Later, after the board did decide to abolish the college, an anonymous group of students, calling itself the Second Street Players, surpassed our stunt by dumping pig and other animal guts all over the office of the president of the university. “Pig Guts for Gutless Pigs: An Offal Situation,” declared the headline of FE staff writer Pat Halley’s article in the March 1976 FE. “Happy entrails to you until we meet again,” he concluded.

A charismatic working-class poet and practitioner of a theater of comic cruelty, Pat Halley was an important figure in the FE in those days. (He would become particularly famous for his wrestling skits in which the Marquis de Sade did political slam-downs with burly nuns.) An irreverent and funny individual who wrote under pseudonyms like “No Name of the Animal Kingdom,” he may have been the first person I knew to actively articulate–and to live–a sensibility of wildness and intuitive connection to nature. I will never forget meeting him; I was at a party on the far east side of metropolitan Detroit, where the first constructions of condo-style apartments and parking lots ended and the last few trees and fields began. He was high up in a tree in a lightning storm, howling like a wolf.
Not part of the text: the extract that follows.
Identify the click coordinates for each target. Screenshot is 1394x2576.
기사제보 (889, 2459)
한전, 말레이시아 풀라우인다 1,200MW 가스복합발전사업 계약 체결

Pat was a wild man, rough-and-tumble, vigorous, but also sweet and spiritually robust in a Whitmanesque way. In August 1973, he walloped the Guru Maharaj Ji with a cream pie at City Hall just as the proclaimed “child god” was about to receive the key to the City of Detroit. A tipped-off photographer got the shot and the story went international. Shortly after, two of the guru’s thugs nearly killed Pat by hitting him in the back of the head with a hammer. Pat survived, and continued to write an occasional article for the FE into the 1980s. He still lives in Detroit.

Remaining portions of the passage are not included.